La Policía Local intenta ser flexible, aunque coincido con el gobierno municipal en que hay cosas con las que no se puede jugar. Pero dicho eso, el mismo refuerzo debería hace para frenar a manteros, lateros y todas las formas de atentar contra el comercio tradicional. Es una deuda que tiene el Consistorio con los empresarios que aguantan el resto del año en unos barrios donde precisamente no sobran los vecinos.

Luego no nos quejemos de que Ciutat Vella se ha quedado como un decorado para turistas, donde sólo hay locales que ofrecen yogures, trozos de pizza y souvenirs de imán para la nevera. Todas esas actividades son respetables, pero no suficientes para aguantar a los barrios del centro.

El incumplimiento de las ordenanzas sale barato y lo saben los vecinos de Ciutat Vella que apenas dos días después del loable esfuerzo del Ayuntamiento por la eliminación de pintadas, las mismas paredes están otra vez repletas con los grafitis. Nada nuevo salvo la velocidad con la que ha sucedido y el desparpajo de los gamberros por la impunidad de la que gozan, donde se han permitido hasta insultar a los vecinos que les recriminaban.

Debe ser cosa de los tiempos que corren y el fracaso del modelo educativo en este aspecto. Da igual el partido político que lo haya intentado. No funciona y la mejor muestra es pasear por la plaza del Ángel, Beneyto y Coll, Mare Vella o cualquiera del agujero negro del Carmen, donde sigue pendiente el plan urbanístico y la recuperación de la muralla musulmana que debe sacarlo del olvido.

Las cosas van muy lentas en esa parte de Valencia, todo lo contrario de lo que ocurre en el Cabanyal, donde se ha pasado en cuestión de días del desencuentro y la crispación entre asociaciones vecinales y gobierno municipal a un pacto para la construcción de 740 viviendas promovidas por el Ayuntamiento. Un barullo que deja todo prácticamente como estaba, o sea, el compromiso de la concejalía de Desarrollo Urbano de no reducir los jardines actuales, y con la duda de la actuación del alcalde Joan Ribó, que consiguió beneficio político a costa de sus socios socialistas, que han quedado como los malos en esta película.

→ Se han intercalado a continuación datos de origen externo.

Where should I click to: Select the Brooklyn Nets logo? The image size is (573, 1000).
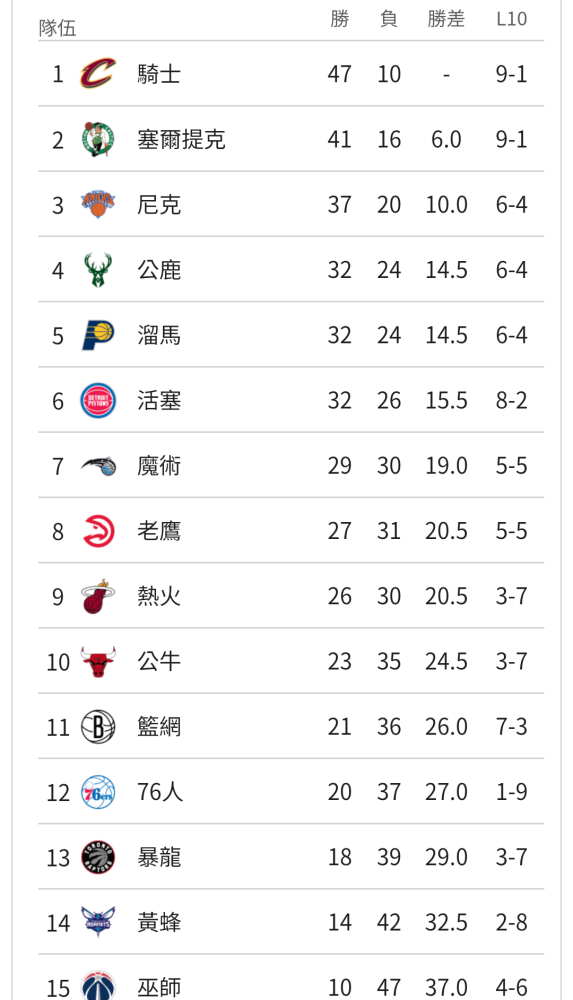coord(98,726)
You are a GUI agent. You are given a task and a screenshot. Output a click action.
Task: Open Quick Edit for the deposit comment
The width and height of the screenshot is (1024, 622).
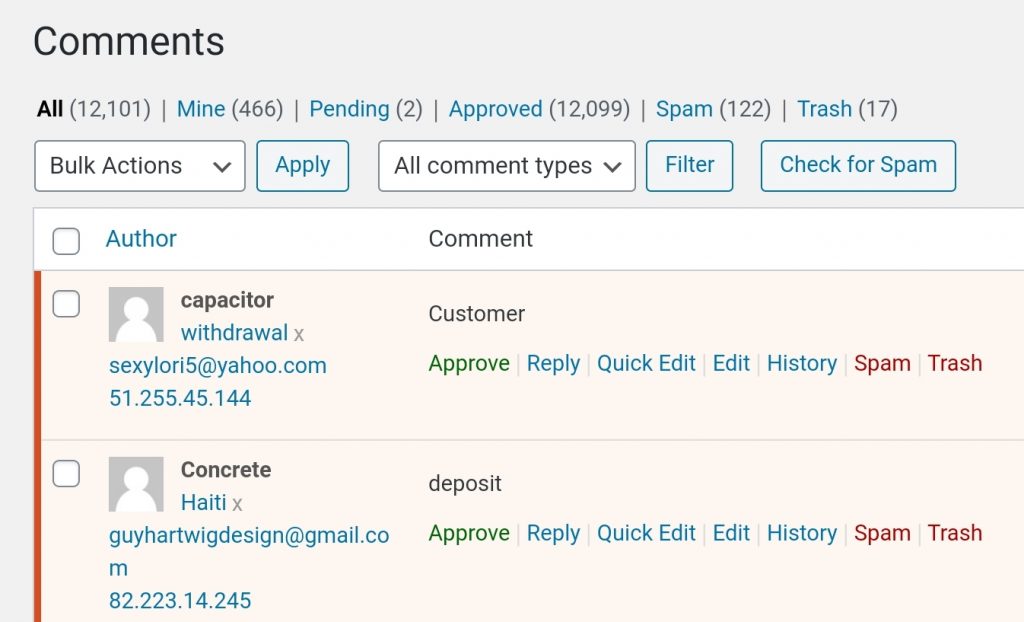(x=646, y=533)
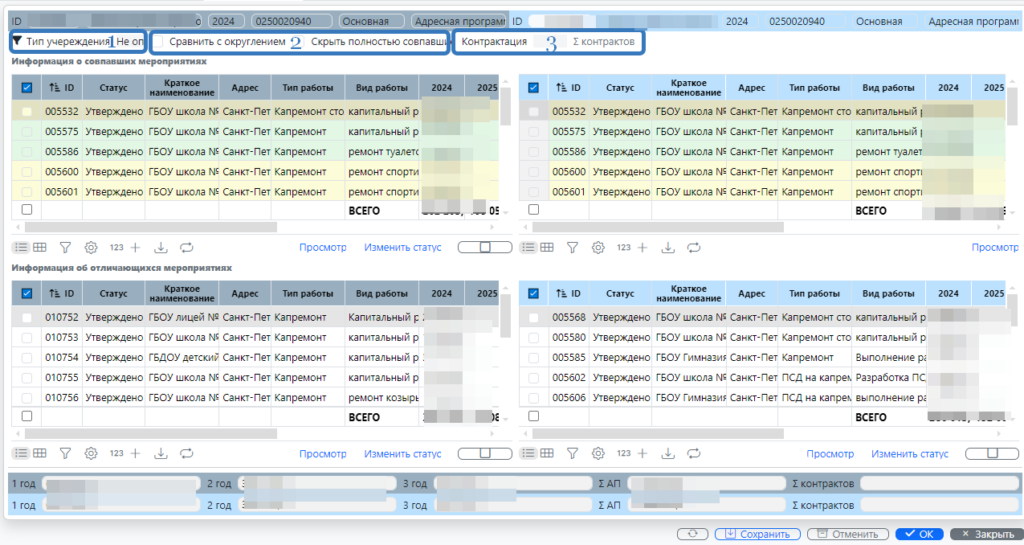Click download icon under bottom-left differing table

161,453
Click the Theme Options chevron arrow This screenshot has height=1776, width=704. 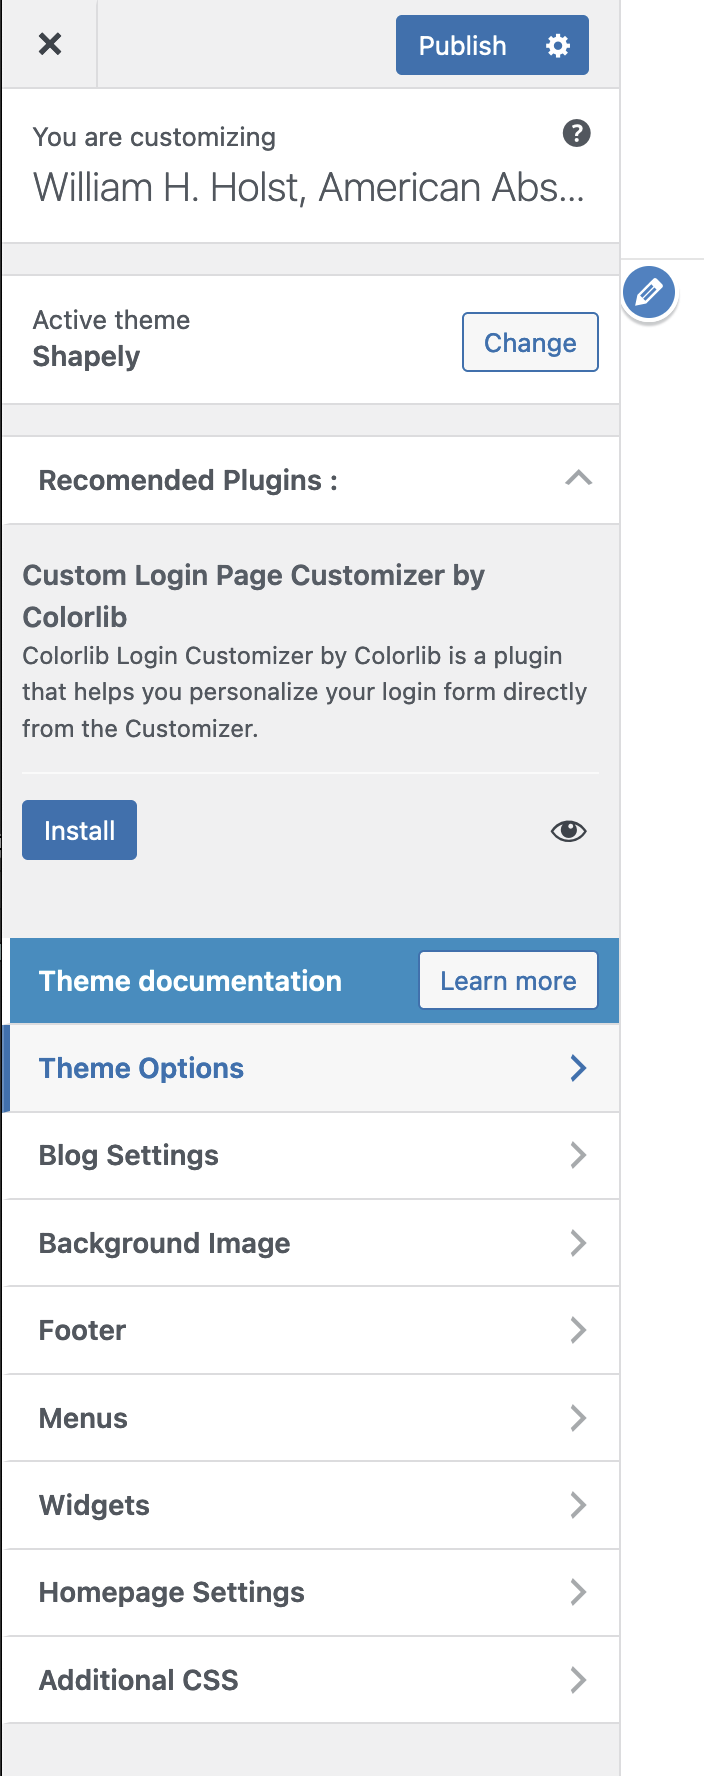(x=578, y=1068)
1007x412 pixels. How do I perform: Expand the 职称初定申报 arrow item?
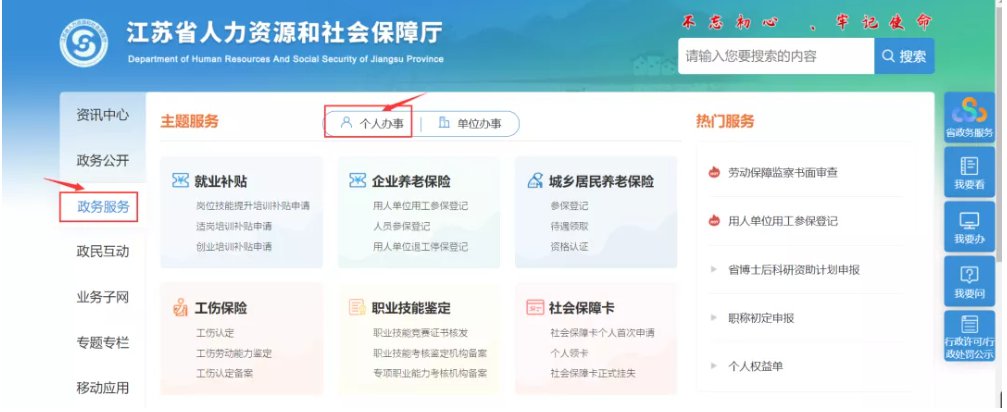[x=713, y=318]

Un aperitivo de las fricciones que pueden suceder hasta las próximas elecciones municipales en lo que debía ser un órgano colegiado, la junta de gobierno, debido a unas encuestas que se acercan cada vez más al empate técnico entre el tripartito actual y una posible alianza entre el PP y Ciudadanos. Y eso que los primeros no tienen todavía cabeza de lista, lo que aumenta los nervios en el gobierno actual.

Se ha dicho varias veces pero conviene repetir que este año será el decisivo para unos partidos que confían en repetir gobierno en 2019. Uno de los talones de Aquiles es la gestión de las inversiones de algunas concejalías, que cada mes quedan retratadas al lastrar la media del Consistorio. El año pasado la marca se quedó en el 53% de lo previsto, un resultado peor que en 2016, tanto en porcentaje como en millones invertidos.

Entonces se dijo que la culpa era de la demora del Gobierno en los Presupuestos del Estado. Ahora, si se aprueba el decreto ley en marzo para disponer de 62 millones más este año, el sobrante de 2017, todo dependerá de las concejalías. ¿Podrán hacer frente al aumento de trabajo? Habrá que verlo porque vistos los antecedentes los vecinos nos daríamos por satisfechos con que el Consistorio aumente el último porcentaje.